**Exercise passage**
Historic site in East Haddam, Connecticut, U.S.

The Nathan Hale Schoolhouse is an eighteenth‑century one‑room school building located in East Haddam, Connecticut, constructed in 1750 as the First Society School. It is historically significant as the place where Nathan Hale briefly taught during the winter of 1773–1774, a formative period in his early career that biographers such as George Dudley Seymour and Richard Ketchum identify as shaping Hale’s transition from schoolmaster to Revolutionary soldier. The schoolhouse is one of the few surviving structures directly associated with Hale’s life before the American Revolution and reflects broader patterns of colonial education in rural Connecticut, as described by Albert E. Van Dusen’s statewide history.

Over the nineteenth and twentieth centuries, the building was relocated several times, adapted for domestic use, and later restored in accordance with early Colonial Revival preservation principles. The Connecticut State Historic Preservation Office identifies the schoolhouse as a significant example of mid‑eighteenth‑century educational architecture with a high degree of historic integrity. Since 1974 it has been maintained and interpreted as a historic site by the Connecticut Society of the Sons of the American Revolution, with support from the Nathan Hale Memorial Chapter of the Daughters of the American Revolution. The schoolhouse is listed on the Connecticut State Register of Historic Places and operates today as a small museum interpreting Hale’s life, colonial schooling, and the local history of East Haddam.

==History==

===Construction and early use (1750–1799)===
The original schoolhouse was built in 1750 as the First Society School, serving the educational needs of East Haddam’s central parish for nearly half a century. It functioned as the community’s primary school until 1799, when changes in local population and parish organization led to the construction of newer facilities.

The schoolhouse’s construction reflects typical mid‑eighteenth‑century parish school practices in Connecticut. Van Dusen’s statewide history notes that towns such as East Haddam maintained small, centrally located school buildings to serve dispersed rural populations. Colonial administrative records also show that parish committees oversaw funding, maintenance, and teacher appointments for such schools.

===Hale's time in East Haddam===

Hale accepted the position as schoolmaster in East Haddam after graduating from Yale University in 1773. Hale's tenure in East Haddam lasted from roughly October 1773 to March 1774. During his time in East Haddam, Hale wrote to a college classmate about his "remote life in the wilderness called Moodus." Hale also received a letter in January 1774 from a classmate that read: "I am at a loss to determine whether you are yet in this Land of the living, or removed to some far distant & to us unknown region; but thus much I am certain of, that if you departed this life at [Moodus] you stood but a narrow chance for gaining a better." Dissatisfied with life in East Haddam, Hale departed for a job at the Union Grammar School in New London, Connecticut in the Spring of 1774.

Hale’s brief tenure in East Haddam is documented in early biographies, including George Dudley Seymour’s The Life of Nathan Hale (1915), which emphasizes the formative nature of his teaching career before entering military service. Modern historians such as Richard Ketchum likewise situate Hale’s Moodus experience within the broader context of colonial education and Hale’s transition from schoolmaster to soldier.

**Stored data**
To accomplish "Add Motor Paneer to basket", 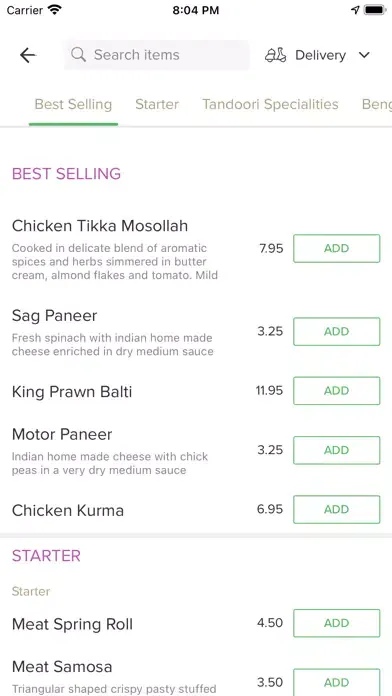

**Required action 1**
Please output the portion of the Nathan Hale Schoolhouse text between "Hale accepted the" and "Spring of 1774.", inclusive.
**Required action 2**
According to the Nathan Hale Schoolhouse text, at which school did Hale take a job after leaving East Haddam in the spring of 1774?

**Answer area 1**
Hale accepted the position as schoolmaster in East Haddam after graduating from Yale University in 1773. Hale's tenure in East Haddam lasted from roughly October 1773 to March 1774. During his time in East Haddam, Hale wrote to a college classmate about his "remote life in the wilderness called Moodus." Hale also received a letter in January 1774 from a classmate that read: "I am at a loss to determine whether you are yet in this Land of the living, or removed to some far distant & to us unknown region; but thus much I am certain of, that if you departed this life at [Moodus] you stood but a narrow chance for gaining a better." Dissatisfied with life in East Haddam, Hale departed for a job at the Union Grammar School in New London, Connecticut in the Spring of 1774.

**Answer area 2**
The Union Grammar School in New London, Connecticut.